From: Language Analysis Systems, Inc. Unicode list reader (Unicode-mail@las-inc.com)
Date: Thu May 13 2004 - 10:41:14 CDT
(John Cowan made this basic point, but I can't help making it more
forcefully.)
This whole discussion of interleaved sorting has veered off into the
ditch. Now maybe I haven't been paying close enough attention (quite
possible, as I pretty much lost patience with the whole Phoenician
thread a LONG time ago), but I'm pretty sure the whole suggestion to
interleave Phoenician and Hebrew in the sort order, with equivalent
letters having the same primary weights, was originally floated as a way
to bridge the gap between those who say their lives will be made easier
by assigning a new set of codes to the Phoenician letters and those who
say their lives will be made harder by doing this.
If you've got a group of people who say "We don't want this script
encoded" (call them A) and another group saying "We do want this script
encoded" (call them B), you (generally) have to favor the user community
that wants the new encoding (group B). After all, group A can simply
choose to ignore the new code range and keep doing things the way they
were doing them. The only way group A is hurt by the new encoding is if
they have to deal with documents that use the new encoding (say, the
rule to use the old encoding isn't universally followed by members of
group A, or they occasionally have to work with documents produced by
members of group B). If members of group A have to work with documents
using both conventions, searching for a particular word won't
necessarily work-- if you search using group A's convention, it won't
find words encoded using group B's convention. The way around this
problem is to use a tailored collation order that treats both
conventions as equivalent. (Actually, you might also want to design
Phoenician fonts whose CMAP tables map both the new Phoenician range and
the existing Hebrew range to the same set of glyphs, so that both group
A and group B can use the same fonts.)

# Set of tasks:
**A)** Answer these questions about the message on encoding Phoenician:
(i) Who first made the basic point that the writer repeats more forcefully?
(ii) Which group does the writer say should generally be favored?
(iii) What does the writer name as the way around the searching problem?
**B)** Carry the message on encoding Phoenician forward from its last sentence, keeping its argument and tone.

# Supplied data:
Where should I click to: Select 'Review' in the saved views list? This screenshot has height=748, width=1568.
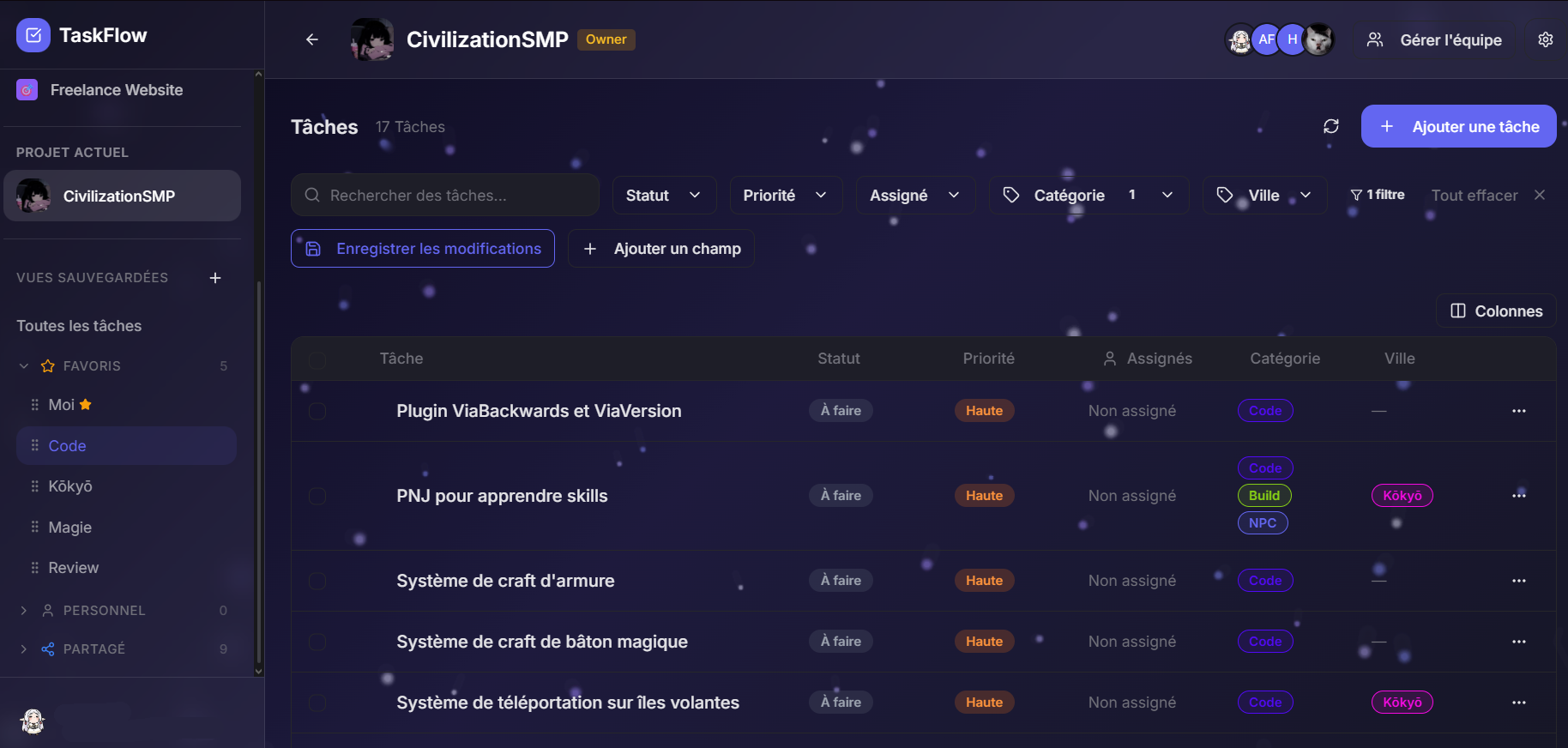point(74,567)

# Task results:
**A)**
(i) John Cowan.
(ii) Group B, the user community that wants the new encoding.
(iii) A tailored collation order that treats both conventions as equivalent.

**B)**
That's how we got here. The effect it has on sorted lists of words
seems pretty uninteresting to me. I can think of two use cases:
1. A sorted list of Phoenician words (or words using the Phoenicial
script range, in whatever language or script) that mixes encoding
conventions-- some words use the Phoenician script range and some use
the existing Hebrew range. Same letters, same glyphs, different
underlying encoding. You want to hide the difference in underlying
encoding from the end user.
2. A sorted list of Hebrew words, some in modern Hebrew script and some
in Paleo-Hebrew (or some other script that uses the Phoenician range).
Same language, different glyphs.
Both are justification for an interleaved sort order, but really, how
often will either use case come up? Do you really expect-- in EITHER
case-- to have long lists of words that need to be mechanically sorted?
Do you expect it to happen often enough that hacking together a Perl
script to do it once isn't going to get the job done? Why is this a
burning issue that has to be enshrined in the default UCA sort order?
Of course, I could also ask the reverse question: Given that it's a very
tiny community of users that's going to give a dang about the Phoenician
characters in the first place, would it hurt anyone to put this in the
default UCA ordering? [Not Is It The Right Thing To Do, which I've seen
a lot of in this discussion, but Who Does It Hurt?]
--Rich Gillam
Language Analysis Systems, Inc.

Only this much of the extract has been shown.